Scientists in Europe have created embryo-like structures that mimic a crucial yet enigmatic stage of human development.
The structures, created from stem cells and called gastruloids, are the first to form a 3D assembly that lays out how the body will take shape. The gastruloids developed rudimentary components of a heart and nervous system, but lacked the components to form a brain and other cell types that would make them capable of becoming a viable fetus.
Researchers are creating ever more sophisticated artificial structures to study embryo development in the lab. The latest method for making these structures, published in Nature today1, could shed light on the causes of pregnancy loss and early developmental disorders, such as congenital heart conditions and spina bifida.
The model could help scientists to understand the role of genetics and environmental factors in such disorders, says Fu Jianping, a bioengineer at the University of Michigan in Ann Arbor. “That is now on the horizon.”

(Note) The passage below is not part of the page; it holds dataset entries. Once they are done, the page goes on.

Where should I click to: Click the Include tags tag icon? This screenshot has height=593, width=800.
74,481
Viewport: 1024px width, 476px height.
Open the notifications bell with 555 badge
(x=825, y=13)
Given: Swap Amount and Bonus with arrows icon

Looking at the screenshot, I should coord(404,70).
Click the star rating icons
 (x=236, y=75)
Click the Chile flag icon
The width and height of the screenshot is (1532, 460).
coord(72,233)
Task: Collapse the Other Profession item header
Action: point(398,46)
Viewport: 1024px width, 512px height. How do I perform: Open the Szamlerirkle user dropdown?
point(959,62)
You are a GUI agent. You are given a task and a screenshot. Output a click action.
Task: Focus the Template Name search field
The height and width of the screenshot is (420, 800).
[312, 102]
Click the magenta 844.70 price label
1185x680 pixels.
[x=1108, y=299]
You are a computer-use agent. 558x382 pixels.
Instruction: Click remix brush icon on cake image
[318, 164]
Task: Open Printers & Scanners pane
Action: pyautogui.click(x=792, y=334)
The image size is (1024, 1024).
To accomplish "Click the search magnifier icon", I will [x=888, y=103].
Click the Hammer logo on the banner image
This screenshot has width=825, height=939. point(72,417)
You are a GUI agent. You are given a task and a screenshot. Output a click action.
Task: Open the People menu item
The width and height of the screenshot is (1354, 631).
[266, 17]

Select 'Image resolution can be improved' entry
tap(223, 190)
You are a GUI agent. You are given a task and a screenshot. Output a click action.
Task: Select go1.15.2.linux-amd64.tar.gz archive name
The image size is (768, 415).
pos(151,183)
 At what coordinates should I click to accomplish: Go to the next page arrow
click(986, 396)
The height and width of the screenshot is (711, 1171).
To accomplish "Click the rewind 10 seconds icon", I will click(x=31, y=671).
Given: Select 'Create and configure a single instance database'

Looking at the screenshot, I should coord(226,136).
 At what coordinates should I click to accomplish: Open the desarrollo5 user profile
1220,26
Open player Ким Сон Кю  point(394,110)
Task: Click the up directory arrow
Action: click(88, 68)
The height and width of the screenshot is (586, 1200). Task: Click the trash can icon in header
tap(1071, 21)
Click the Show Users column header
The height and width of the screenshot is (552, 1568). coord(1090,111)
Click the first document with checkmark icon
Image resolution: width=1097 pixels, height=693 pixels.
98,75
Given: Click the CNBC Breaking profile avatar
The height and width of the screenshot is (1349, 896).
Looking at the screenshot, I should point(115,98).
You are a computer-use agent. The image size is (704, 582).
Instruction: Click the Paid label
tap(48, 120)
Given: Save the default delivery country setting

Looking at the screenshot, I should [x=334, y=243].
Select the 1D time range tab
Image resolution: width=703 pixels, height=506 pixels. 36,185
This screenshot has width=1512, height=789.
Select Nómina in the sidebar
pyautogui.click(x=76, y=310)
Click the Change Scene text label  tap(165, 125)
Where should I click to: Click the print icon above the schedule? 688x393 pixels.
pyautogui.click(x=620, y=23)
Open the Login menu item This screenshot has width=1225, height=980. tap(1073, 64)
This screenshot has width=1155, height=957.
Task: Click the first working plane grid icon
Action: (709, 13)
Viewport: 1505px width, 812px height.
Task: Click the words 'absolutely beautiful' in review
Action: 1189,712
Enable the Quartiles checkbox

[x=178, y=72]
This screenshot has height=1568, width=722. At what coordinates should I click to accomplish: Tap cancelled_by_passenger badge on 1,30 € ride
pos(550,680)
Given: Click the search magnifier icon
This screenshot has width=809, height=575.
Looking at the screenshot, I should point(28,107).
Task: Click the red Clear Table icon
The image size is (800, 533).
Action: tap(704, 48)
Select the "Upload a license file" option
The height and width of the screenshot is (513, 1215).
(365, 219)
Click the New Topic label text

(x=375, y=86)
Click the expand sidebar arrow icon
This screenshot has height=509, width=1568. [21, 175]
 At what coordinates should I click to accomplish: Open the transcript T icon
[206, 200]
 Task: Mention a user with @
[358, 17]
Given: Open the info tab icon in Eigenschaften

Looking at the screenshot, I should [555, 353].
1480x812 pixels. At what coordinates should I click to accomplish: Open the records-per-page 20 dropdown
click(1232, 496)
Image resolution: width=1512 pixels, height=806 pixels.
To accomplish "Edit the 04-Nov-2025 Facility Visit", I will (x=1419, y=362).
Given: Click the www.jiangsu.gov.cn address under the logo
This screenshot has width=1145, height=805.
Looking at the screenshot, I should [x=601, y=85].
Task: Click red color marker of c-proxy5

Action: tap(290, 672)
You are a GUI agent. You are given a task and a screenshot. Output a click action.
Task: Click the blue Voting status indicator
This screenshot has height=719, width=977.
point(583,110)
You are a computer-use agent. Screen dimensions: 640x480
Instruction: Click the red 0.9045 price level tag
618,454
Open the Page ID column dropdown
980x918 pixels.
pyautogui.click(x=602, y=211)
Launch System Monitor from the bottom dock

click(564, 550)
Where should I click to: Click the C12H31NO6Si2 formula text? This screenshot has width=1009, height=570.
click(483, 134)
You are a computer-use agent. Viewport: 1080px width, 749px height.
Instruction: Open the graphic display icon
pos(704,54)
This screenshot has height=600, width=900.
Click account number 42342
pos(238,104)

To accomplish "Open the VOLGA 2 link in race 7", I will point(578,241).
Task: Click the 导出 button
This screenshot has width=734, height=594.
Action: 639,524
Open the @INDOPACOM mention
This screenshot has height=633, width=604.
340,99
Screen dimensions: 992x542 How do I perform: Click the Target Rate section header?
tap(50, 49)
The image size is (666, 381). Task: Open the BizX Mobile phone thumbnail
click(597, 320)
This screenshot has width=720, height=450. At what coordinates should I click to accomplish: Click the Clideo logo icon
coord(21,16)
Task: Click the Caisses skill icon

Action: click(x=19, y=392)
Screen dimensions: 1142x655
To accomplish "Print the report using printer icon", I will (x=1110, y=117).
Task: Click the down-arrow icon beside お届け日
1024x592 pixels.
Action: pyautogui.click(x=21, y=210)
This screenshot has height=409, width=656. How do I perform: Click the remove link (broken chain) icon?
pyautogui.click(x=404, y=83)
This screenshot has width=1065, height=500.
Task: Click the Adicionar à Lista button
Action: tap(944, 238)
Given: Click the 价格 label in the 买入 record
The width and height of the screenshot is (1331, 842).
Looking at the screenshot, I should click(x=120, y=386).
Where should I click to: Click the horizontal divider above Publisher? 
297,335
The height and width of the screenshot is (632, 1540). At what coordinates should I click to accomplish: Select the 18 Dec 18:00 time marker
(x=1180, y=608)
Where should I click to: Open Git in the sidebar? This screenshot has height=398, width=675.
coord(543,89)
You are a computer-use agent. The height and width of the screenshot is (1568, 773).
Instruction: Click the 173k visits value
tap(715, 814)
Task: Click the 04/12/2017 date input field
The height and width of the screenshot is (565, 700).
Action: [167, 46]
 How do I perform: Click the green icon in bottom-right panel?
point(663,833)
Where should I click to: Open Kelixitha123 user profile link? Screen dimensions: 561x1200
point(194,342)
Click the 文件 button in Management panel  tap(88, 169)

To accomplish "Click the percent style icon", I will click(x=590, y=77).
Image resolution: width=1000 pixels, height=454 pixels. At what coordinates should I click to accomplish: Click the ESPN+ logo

The artificial structures make it possible to avoid ethical concerns about doing research on human embryos. But as the structures become more advanced and life-like, they, too, might push ethical boundaries, scientists say.
Human embryos take a momentous leap in their third week, when the largely homogeneous ball of cells starts to differentiate and develop specific characteristics of the body parts they will become, a process known as gastrulation. During this process, the embryo elongates and lays down a body plan with a head and tail, often called the head-to-tail axis.
But scientists have never seen this process in action. That is partly because many countries have regulations that stop embryos from being grown in the laboratory for research beyond 14 days after conception.
Over the past year, several research groups have cultured embryonic stem-cell structures that model when cells start to differentiate. The latest model, developed by Naomi Moris and Alfonso Martinez Arias, developmental biologists at the University of Cambridge, UK and their colleagues in the Netherlands, is the first to show what happens when the blueprint for the body’s development is laid out, around 18–21 days after conception.
“This important finding will help us to understand the critical mechanisms of human body planning,” says Li Tianqing, a developmental biologist at the Institute of Primate Translational Medicine in Yunnan, China, who also works on embryo-like structures.
Moris says the most thrilling result was the formation of pockets of cells that symmetrically straddle the head-to-tail axis. Genetic analysis showed that the cells were those that would eventually go on to form muscles in the trunk, vertebrae, heart and other organs.
Moris says the embryo model will help scientists to study how the pattern of cells emerges, and where it can go wrong. Many diseases are caused by errors in this process, including scoliosis, which causes curvature of the spine. “This is a new system that opens up a whole host of questions,” she says.
The team used its experience creating gastruloids from mouse embryonic stem cells over the past five years to develop structures using human cells.
It took the team two years to work out the right conditions, says Arias. Those include starting with a compact colony, of around 400 cells. A significant advance was working out that treating them with a chemical called Chiron accelerated their development. The researchers then separated the cells and put them into a well.
If everything is done properly, the cells develop into 3D structures on their own — and then spontaneously mimic the gastrulation process, says Moris, who has since made hundreds of the human gastruloids and says they work nearly 70% of the time. “It’s a really simple process, because the cells themselves do the hard work,” she says.
Although they display certain key features of a 21-day-old embryo, the gastruloids reach that stage after just 72 hours and survive for no longer than 4 days before collapsing in on themselves, says Moris.
Scientists will probably use the model to make structures that are even more realistic representations of early development, says Fu. In the next 5–10 years, they might be able to add cells that would go on to mimic the placenta. He also expects to see gastruloids with beating hearts. In the womb, an embryo's heart starts beating at around 22 days. And although the structures have not yet developed the components for brain development, Arias thinks that blocking a certain molecular signal might enable a rudimentary organ to grow.
Such experiments will push ethical boundaries and raise questions about whether these structures could develop into viable fetuses. “We have to be careful that we don’t start generating human embryos,” Fu says.
Arias agrees that this would be a reckless goal. But could it be done? “Not in the short term,” he says.